Стр. 178-179: «Если и впрямь таково начало Пасхи и святости первенцев для евреев, об этом должны свидетельствовать все семитские источники по этой теме. Дети, которых карфагеняне, финикийцы, хананеяне, моавитяне, сефравиты и, по всей видимости, другие ветви семитской расы предавали огню, были из первородных, хотя зачастую древние авторы не отмечали такого ограничения в этом обычае. Для моавитян оно и правда явственно подразумевается (если и не указывается прямо), когда, как мы можем прочесть, царь моавитский взял сына своего первенца, которому следовало царствовать вместо него, и вознёс его во всесожжение на стене. Для финикийцев оно проявлено менее отчётливо в высказываниях Порфирия о том, что финикийцы жертвовали Ваалу самое дорогое, и в легенде, записанной Филоном Библским, что Крон принёс в жертву своего только что родившегося сына. У нас есть основания полагать, что обычай приносить в жертву первенцев из людей и животных – столь же древняя семитская практика, которой придерживалась эта раса на протяжении всей своей истории; но что евреи, хотя и поддержали они эту традицию относительно скота, благодаря своей высокой морали отказались следовать ей в отношении детей и заменили её более милосердным законом, согласно которому первый рождённый ребёнок должен выкупаться, а не приноситься в жертву».

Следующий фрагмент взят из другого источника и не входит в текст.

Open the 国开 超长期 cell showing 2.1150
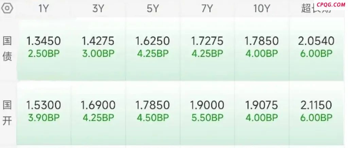The width and height of the screenshot is (348, 148). pyautogui.click(x=316, y=113)
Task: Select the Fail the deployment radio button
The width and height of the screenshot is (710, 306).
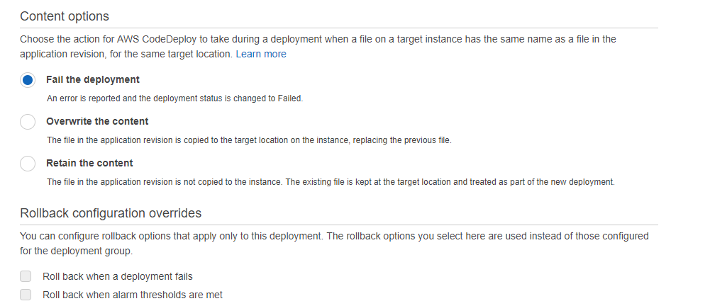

Стр. 194-195: «Используя приведённые выше доказательства, мы можем благополучно сделать вывод, что обычай, позволяющий царю убивать своего сына в качестве замещающей или сторонней относительно себя самого жертвы, не должен считаться чем-то исключительным или удивительным: во всяком случае, в семитских землях, где религия, по всей видимости, действительно советует или предписывает каждому в качестве обязанности перед своим богом отнимать жизнь у своего сына-первенца. И нет ничего странного в том, что ещё много времени после того, как этот варварский обычай был отброшен другими, его продолжали соблюдать цари, которые остаются во многих отношениях представителями исчезнувшего мира, одинокими вершинами, возвышающимися над пустынными водами потопа, под которыми погребено прошлое. Мы видели, что две греческие фамилии царского происхождения продолжали отвечать за поставку человеческих жертв из своего числа вплоть до тех времён, когда риск быть принесёнными в жертву для остальных их земляков, мужчин и женщин их страны, стал не больше, чем для гостей современного Чипсайда – зайти в Собор Святого Павла или церковь Сент-Мери-ле-боу и быть возложенным там на алтарь в качестве жертвы. Окончательное смягчение обычая должно было заменить осуждённых преступников невинными жертвами. Как известно, такая подстановка происходила во время человеческого жертвоприношения, ежегодно совершавшегося в честь Ваала на Родосе, и мы видели хорошее основание для веры в то, что преступник, гибнущий на кресте или виселице в Вавилоне, умирал вместо царя, чьи царские одеяния ему дозволялось носить несколько дней».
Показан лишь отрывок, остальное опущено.